- _To do_:
Your answer should consist of every line from the records that holds the string "will".

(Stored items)
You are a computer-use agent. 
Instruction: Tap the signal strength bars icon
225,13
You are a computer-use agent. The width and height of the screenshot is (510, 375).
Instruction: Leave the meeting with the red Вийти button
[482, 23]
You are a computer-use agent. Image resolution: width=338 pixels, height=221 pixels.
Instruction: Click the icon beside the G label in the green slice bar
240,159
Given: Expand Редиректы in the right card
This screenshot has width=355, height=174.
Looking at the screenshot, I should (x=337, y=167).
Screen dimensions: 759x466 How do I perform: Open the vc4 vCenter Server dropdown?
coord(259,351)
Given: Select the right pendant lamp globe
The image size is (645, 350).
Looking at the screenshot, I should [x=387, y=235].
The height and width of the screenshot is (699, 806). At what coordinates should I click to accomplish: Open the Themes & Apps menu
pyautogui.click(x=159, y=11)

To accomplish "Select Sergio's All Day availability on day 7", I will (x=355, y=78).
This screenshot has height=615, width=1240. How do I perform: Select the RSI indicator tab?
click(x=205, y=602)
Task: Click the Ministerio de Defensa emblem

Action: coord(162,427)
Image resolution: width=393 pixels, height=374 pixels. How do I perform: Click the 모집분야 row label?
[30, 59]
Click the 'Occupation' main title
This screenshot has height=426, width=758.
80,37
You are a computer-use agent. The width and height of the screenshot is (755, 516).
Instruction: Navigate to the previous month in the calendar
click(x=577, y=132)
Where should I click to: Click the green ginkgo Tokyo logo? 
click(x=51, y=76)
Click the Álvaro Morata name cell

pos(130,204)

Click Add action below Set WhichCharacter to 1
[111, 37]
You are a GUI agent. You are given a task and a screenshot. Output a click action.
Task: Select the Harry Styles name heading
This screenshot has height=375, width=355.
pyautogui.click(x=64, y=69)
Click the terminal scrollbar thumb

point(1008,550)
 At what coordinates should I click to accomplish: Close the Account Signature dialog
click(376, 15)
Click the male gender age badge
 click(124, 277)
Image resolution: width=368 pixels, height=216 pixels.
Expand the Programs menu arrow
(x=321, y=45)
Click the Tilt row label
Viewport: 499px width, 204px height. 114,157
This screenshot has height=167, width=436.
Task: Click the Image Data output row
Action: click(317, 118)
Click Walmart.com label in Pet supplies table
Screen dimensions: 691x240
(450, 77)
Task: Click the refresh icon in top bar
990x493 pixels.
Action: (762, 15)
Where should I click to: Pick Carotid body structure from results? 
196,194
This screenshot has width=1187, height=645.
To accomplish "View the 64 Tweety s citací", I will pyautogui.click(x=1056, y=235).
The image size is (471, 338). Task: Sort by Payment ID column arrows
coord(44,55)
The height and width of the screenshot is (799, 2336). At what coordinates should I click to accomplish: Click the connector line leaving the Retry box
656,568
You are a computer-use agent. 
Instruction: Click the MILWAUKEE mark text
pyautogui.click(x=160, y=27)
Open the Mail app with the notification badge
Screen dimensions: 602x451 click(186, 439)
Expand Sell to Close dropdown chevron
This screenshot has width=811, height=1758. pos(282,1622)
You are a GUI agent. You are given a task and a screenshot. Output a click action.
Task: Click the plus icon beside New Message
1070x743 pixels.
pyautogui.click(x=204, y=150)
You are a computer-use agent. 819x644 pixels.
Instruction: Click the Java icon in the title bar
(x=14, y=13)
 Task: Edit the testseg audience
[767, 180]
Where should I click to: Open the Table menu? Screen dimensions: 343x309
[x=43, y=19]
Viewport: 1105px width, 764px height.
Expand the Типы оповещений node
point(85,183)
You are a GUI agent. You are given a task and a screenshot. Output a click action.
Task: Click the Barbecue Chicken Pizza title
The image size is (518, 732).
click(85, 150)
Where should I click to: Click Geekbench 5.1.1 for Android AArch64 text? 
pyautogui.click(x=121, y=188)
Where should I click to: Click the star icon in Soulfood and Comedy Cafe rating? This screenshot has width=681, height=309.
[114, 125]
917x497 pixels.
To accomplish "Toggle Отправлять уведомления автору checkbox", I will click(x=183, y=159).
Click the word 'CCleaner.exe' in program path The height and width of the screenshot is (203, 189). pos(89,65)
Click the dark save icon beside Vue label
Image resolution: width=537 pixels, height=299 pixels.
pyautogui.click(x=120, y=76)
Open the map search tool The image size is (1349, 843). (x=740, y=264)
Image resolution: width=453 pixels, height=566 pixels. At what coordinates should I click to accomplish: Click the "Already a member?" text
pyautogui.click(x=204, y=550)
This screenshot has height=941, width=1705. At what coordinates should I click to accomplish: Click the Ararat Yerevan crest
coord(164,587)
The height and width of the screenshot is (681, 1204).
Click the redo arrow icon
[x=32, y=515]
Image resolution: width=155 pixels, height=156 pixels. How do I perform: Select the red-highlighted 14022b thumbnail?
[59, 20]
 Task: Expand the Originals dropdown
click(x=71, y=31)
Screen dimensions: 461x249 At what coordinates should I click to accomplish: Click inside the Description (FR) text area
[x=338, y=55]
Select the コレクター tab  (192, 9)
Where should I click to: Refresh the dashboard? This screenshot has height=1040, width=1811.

- _Finished exercise_:
To accomplish "Select Sergio's All Day availability on day 7", I will (x=355, y=78).
To accomplish "View the 64 Tweety s citací", I will pyautogui.click(x=1056, y=235).
To accomplish "Toggle Отправлять уведомления автору checkbox", I will click(x=183, y=159).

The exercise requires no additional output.